В химии господствовала теория флогистона, созданная столетием ранее немецким врачом и химиком Георгом‑Эрнстом Шталем (1659–1734), который полагал, что все горючие вещества состоят из «земли», или «известки» (сейчас ближе всего к этим понятиям подходят окислы), и из некоей легкой материи – флогистона. Как утверждал Шталь, при горении вещество разлагается на «землю» и флогистон. Уголь, например, содержит много флогистона и потому сгорает почти без остатка – весь флогистон улетучивается. Теория флогистона хорошо объясняла горение угля, серы и тому подобных веществ. Продукты их сгорания газообразные, а взвешивать газ тогда никому не приходило в голову.

Труднее обстояло дело с нелетучими продуктами окисления. Было известно, что при обжиге металлов их вес увеличивается, хотя по теории должно было быть наоборот: ведь флогистон‑то при обжиге улетучивается. Но и тут сторонники Шталя не растерялись и выдвинули предположение, что флогистон обладает отрицательным весом, и при его удалении тело становится тяжелее.

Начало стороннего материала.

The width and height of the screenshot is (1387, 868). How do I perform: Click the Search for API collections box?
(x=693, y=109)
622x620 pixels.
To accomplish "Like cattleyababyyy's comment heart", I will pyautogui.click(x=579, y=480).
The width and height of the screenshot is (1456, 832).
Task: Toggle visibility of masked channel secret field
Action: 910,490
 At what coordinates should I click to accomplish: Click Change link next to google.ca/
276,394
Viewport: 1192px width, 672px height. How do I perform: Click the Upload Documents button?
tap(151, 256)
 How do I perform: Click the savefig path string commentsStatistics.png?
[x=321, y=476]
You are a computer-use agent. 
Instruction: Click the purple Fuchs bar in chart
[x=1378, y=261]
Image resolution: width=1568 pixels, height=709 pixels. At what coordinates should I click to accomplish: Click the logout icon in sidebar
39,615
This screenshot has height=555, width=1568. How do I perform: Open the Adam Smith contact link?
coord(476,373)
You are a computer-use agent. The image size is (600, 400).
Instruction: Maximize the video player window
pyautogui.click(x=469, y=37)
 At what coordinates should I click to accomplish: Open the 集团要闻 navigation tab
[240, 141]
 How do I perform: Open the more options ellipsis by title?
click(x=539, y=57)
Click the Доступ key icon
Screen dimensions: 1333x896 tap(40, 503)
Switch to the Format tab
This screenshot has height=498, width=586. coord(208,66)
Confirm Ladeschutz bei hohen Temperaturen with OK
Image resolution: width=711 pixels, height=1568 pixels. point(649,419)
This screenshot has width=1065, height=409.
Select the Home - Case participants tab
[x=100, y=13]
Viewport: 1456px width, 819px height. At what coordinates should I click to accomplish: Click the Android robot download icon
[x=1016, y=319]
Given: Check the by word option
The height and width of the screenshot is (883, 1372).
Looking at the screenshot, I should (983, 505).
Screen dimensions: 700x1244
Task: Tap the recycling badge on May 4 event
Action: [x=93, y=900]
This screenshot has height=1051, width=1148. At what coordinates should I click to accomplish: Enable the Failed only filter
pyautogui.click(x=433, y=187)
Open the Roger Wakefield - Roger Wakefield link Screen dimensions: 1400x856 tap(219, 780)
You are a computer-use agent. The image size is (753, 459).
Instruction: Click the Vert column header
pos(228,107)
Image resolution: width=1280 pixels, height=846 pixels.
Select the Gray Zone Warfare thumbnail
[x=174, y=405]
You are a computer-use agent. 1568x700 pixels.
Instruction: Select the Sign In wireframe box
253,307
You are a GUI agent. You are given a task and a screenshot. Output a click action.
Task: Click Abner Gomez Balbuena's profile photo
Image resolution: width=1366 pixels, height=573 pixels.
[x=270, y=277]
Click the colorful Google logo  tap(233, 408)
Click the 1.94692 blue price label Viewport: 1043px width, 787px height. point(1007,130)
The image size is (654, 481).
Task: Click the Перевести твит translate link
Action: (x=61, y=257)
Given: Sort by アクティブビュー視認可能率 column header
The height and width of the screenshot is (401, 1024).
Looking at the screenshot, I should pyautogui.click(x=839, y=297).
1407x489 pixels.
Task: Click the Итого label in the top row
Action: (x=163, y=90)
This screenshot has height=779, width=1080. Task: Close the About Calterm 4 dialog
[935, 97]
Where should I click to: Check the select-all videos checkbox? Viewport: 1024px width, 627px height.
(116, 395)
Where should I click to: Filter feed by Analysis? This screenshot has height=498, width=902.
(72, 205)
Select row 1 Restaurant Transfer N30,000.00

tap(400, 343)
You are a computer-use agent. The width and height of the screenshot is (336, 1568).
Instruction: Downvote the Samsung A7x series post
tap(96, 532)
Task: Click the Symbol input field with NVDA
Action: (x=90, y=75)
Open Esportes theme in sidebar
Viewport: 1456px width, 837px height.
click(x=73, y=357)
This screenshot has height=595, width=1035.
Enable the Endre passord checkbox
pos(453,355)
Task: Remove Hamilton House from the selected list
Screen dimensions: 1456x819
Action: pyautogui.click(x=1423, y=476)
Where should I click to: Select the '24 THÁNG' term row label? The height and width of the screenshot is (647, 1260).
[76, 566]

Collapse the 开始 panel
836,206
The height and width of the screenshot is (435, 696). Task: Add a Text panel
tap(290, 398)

Сейчас теория флогистона кажется карточным домиком, который легко рассыпать одним движением мизинца, однако в те времена она была неприступной крепостью, не имевшей ни одного уязвимого места. Лавуазье начал штурм этой крепости в 1772 году, и начал он с изучения процессов окисления фосфора и серы. Двумя годами позднее он опубликовал работу «Об обжиге олова в закрытых сосудах». Трудно поверить, что работа со столь неприметным названием имела историческое значение, но именно в ней впервые был приведен количественный состав атмосферы и дано четкое и однозначное объяснение роли кислорода при окислении и горении. В эти же годы Лавуазье дал истолкование процессу дыхания как разновидности окисления.

 

Лавуазье производит химический опыт

В 1777 году появилась статья «О горении вообще», и, наконец, в 1783 году – «Размышления о флогистоне». Более десяти лет Лавуазье «раскачивал» казавшуюся незыблемой теорию, прежде чем одержал уничтожающую победу. Он доказал, что горение не есть разложение, а представляет собой процесс взаимодействия веществ с кислородом. Термины же типа «соединение известки с флогистоном» и «испорченный дефлогистированный воздух» благодаря ему канули в Лету. Химия приобрела, наконец, стройную и ясную систему: существуют элементы, у элементов есть окислы (соединения с кислородом), окислам соответствуют кислоты, основания, соли…

Эти новые, вполне современные взгляды Лавуазье изложил в «Начальном курсе химии», который подвел итог его великим открытиям и послужил отличной школой для химиков последующих поколений. Но эта новая теория была слишком революционна, и даже такой крупный ученый, как Клод‑Луи Бертолле, признал ее лишь через десять лет. Вслед за ним в лагерь Лавуазье перешло еще несколько известных химиков, и среди них Антуан‑Франсуа Фуркруа (1755–1809) и Луи‑Бернар Гитон де Морво (1737–1816). Большинство же ученых того времени до самой своей смерти остались сторонниками теории флогистона. А в Германии, например, последователи Шталя, руководствуясь исключительно «патриотическими» соображениями (случай, к сожалению, нередкий), даже публично сожгли портрет Лавуазье.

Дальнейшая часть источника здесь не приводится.